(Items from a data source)
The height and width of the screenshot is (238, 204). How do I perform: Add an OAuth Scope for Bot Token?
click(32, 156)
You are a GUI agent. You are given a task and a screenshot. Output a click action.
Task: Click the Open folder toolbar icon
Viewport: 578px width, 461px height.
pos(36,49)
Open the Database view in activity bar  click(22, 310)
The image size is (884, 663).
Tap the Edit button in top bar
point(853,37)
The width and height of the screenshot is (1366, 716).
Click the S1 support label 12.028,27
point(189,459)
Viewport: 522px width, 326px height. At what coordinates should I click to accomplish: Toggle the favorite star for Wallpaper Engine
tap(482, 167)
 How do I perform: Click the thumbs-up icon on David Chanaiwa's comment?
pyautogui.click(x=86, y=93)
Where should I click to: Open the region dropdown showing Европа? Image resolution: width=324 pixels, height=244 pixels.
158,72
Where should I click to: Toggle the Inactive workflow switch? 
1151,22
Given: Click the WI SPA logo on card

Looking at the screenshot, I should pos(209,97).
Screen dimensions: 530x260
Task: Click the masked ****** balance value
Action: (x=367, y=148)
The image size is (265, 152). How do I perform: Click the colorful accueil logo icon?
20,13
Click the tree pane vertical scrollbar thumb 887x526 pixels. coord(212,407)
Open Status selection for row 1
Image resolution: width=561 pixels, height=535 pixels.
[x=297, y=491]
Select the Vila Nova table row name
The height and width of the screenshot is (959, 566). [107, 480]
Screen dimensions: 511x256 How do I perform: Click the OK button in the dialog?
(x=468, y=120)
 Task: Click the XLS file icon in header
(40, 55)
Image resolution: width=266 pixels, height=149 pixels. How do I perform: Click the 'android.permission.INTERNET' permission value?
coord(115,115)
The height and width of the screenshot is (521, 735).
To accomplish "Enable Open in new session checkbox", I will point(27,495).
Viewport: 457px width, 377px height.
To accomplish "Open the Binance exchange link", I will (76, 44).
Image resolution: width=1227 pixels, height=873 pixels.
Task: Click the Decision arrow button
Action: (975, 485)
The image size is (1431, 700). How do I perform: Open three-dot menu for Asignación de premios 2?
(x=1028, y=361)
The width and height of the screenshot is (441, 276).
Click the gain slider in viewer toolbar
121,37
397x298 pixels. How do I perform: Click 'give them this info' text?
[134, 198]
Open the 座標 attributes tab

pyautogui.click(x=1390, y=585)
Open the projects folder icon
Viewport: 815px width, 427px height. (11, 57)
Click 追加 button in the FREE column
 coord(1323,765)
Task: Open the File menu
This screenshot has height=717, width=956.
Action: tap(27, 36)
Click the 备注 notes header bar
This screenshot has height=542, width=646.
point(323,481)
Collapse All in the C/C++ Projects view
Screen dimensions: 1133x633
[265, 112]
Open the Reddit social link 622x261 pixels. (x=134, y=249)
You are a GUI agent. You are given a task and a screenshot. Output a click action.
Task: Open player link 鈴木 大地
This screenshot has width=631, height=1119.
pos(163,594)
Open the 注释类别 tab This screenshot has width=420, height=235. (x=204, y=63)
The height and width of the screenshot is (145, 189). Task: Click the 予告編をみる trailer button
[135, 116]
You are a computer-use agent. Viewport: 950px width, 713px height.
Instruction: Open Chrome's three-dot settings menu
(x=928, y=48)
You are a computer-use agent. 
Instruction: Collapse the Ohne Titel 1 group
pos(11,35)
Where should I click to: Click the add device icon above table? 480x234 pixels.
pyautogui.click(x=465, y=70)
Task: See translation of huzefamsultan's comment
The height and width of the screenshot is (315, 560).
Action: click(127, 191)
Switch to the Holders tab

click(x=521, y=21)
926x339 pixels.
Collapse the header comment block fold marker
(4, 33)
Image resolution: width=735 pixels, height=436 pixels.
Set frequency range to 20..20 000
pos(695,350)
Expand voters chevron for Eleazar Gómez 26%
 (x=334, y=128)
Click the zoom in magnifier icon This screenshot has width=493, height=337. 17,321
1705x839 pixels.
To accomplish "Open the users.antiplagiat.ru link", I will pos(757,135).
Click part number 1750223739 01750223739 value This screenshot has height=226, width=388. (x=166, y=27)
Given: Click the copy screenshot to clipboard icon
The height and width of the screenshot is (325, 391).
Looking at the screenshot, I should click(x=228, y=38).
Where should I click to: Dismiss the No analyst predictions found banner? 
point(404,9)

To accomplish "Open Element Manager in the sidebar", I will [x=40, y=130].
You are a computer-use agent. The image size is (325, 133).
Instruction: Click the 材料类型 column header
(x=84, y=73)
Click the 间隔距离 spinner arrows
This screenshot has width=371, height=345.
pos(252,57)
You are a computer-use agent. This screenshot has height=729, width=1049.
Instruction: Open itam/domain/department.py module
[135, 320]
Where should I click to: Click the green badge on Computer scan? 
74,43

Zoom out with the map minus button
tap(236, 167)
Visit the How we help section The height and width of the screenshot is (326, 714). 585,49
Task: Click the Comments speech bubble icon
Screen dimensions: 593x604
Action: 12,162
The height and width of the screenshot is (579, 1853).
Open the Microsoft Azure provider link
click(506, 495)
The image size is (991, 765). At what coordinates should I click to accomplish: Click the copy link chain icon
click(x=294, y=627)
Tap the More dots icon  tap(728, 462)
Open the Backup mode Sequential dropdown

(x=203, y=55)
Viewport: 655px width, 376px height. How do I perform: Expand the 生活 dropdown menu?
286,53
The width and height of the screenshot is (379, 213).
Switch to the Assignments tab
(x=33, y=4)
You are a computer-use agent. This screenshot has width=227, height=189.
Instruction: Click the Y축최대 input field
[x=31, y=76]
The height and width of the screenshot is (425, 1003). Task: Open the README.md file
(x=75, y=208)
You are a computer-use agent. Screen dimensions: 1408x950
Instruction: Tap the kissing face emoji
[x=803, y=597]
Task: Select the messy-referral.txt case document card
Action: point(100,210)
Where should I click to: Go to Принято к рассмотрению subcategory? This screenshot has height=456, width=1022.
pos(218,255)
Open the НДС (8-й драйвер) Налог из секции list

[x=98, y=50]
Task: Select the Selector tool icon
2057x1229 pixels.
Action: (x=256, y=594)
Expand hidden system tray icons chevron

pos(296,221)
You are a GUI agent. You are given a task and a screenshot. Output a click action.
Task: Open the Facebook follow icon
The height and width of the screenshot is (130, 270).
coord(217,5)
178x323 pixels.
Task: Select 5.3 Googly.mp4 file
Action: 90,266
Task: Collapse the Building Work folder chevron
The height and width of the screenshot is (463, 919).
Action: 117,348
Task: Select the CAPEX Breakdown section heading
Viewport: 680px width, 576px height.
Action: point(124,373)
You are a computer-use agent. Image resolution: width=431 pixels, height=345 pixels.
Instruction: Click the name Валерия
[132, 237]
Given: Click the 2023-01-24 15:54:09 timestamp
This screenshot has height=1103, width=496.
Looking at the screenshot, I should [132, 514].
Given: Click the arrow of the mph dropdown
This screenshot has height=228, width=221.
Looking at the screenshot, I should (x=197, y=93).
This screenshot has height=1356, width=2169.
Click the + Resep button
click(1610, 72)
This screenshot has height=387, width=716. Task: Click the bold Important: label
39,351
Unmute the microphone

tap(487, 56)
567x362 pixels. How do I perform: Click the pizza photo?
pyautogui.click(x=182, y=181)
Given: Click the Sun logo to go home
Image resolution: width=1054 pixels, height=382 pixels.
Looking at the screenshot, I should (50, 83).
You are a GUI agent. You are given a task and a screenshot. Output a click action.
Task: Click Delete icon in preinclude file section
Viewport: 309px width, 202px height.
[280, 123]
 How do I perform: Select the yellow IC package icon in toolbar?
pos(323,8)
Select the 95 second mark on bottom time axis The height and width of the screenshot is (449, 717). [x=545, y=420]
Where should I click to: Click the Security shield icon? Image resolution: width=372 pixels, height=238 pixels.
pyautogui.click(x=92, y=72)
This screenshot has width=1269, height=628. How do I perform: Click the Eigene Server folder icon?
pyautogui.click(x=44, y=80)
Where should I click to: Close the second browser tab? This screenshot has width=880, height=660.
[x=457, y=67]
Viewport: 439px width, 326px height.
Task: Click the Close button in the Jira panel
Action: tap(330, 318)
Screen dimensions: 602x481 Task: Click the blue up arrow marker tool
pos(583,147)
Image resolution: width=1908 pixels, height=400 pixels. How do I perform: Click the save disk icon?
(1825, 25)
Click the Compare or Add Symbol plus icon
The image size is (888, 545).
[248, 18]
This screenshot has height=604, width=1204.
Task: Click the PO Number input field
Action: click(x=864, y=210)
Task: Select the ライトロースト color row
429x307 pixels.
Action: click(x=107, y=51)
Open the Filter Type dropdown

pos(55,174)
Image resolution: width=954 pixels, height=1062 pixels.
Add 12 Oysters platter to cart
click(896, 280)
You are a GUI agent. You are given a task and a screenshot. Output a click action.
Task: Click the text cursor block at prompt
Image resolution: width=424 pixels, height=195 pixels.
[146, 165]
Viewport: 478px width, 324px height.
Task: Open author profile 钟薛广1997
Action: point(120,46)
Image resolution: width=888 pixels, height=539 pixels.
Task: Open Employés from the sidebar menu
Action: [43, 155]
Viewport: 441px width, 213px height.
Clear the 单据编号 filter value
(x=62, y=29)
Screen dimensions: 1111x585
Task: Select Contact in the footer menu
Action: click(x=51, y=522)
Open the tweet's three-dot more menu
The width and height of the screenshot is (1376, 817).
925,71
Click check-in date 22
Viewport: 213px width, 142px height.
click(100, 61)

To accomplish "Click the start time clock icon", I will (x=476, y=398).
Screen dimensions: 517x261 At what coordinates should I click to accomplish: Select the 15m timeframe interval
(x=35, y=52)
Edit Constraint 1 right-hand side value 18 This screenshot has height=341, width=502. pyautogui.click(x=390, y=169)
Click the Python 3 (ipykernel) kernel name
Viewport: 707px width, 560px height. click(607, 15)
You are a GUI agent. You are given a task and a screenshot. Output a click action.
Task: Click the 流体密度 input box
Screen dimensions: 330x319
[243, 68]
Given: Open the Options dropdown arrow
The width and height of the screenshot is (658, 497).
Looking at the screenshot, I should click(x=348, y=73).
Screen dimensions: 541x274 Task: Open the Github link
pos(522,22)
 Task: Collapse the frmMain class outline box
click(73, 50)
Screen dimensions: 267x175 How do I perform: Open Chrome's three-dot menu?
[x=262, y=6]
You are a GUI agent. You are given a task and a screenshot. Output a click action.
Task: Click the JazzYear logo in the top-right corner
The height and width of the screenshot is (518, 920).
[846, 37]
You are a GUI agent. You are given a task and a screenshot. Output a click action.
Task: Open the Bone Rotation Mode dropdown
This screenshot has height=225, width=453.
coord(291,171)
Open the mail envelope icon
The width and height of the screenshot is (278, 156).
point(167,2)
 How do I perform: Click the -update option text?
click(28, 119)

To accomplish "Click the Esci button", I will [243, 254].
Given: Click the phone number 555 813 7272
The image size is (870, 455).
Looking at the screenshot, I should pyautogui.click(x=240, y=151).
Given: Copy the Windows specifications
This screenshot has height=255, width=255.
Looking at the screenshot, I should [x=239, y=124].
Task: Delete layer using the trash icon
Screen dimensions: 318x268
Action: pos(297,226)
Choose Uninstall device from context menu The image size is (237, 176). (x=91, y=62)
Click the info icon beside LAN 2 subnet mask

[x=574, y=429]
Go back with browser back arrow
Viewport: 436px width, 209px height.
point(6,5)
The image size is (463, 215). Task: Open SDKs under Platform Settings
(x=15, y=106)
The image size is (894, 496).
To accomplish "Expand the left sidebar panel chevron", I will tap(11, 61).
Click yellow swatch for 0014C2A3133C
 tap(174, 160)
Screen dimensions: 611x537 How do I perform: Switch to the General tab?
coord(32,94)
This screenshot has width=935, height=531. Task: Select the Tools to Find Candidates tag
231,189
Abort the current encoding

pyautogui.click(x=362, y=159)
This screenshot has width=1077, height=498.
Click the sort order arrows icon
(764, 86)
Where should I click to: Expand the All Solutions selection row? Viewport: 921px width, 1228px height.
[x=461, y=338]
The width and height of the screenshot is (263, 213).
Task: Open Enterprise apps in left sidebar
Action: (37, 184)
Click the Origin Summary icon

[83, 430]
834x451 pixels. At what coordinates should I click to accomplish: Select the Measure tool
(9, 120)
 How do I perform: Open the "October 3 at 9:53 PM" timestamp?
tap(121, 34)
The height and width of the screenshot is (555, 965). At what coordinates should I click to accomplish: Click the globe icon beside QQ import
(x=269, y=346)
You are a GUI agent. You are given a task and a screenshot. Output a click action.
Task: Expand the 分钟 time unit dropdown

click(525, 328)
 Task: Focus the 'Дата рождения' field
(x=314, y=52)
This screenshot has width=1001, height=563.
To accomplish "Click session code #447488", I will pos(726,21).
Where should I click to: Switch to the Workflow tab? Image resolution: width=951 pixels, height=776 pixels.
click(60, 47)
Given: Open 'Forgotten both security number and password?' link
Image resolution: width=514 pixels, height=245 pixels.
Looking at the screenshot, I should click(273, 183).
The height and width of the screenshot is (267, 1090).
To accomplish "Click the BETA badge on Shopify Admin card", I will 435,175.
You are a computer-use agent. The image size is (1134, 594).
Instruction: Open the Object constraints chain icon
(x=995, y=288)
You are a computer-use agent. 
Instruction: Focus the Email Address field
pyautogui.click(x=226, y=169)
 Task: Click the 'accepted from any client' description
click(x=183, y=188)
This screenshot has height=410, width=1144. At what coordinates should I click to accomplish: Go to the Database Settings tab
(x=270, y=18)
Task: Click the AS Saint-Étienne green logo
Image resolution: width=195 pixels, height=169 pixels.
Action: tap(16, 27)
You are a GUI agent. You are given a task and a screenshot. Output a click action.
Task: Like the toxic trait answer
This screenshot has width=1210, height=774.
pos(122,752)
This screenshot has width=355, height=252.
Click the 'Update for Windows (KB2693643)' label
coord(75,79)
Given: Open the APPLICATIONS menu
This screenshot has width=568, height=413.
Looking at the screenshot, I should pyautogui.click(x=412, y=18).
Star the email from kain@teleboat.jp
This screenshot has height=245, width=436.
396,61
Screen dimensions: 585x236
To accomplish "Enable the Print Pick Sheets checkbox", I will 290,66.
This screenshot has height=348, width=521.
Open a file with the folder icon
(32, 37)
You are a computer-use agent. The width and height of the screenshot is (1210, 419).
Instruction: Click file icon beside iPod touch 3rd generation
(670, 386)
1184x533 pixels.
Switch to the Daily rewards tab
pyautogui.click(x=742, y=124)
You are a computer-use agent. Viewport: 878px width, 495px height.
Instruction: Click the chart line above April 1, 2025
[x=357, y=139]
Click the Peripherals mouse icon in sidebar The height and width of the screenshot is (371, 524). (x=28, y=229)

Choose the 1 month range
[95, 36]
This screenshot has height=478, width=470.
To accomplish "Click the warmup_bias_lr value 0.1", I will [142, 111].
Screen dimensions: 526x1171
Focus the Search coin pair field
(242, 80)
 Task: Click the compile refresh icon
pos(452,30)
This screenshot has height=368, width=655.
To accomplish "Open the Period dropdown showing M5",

● **Exercise directions**
Could you retype exactly the lines above, starting at the line that contains "This screenshot has width=1001, height=563." and ending at the line that contains "The height and width of the screenshot is (267, 1090).", and nothing more?

● **Answer section**
This screenshot has width=1001, height=563.
To accomplish "Click session code #447488", I will pos(726,21).
Where should I click to: Switch to the Workflow tab? Image resolution: width=951 pixels, height=776 pixels.
click(60, 47)
Given: Open 'Forgotten both security number and password?' link
Image resolution: width=514 pixels, height=245 pixels.
Looking at the screenshot, I should click(273, 183).
The height and width of the screenshot is (267, 1090).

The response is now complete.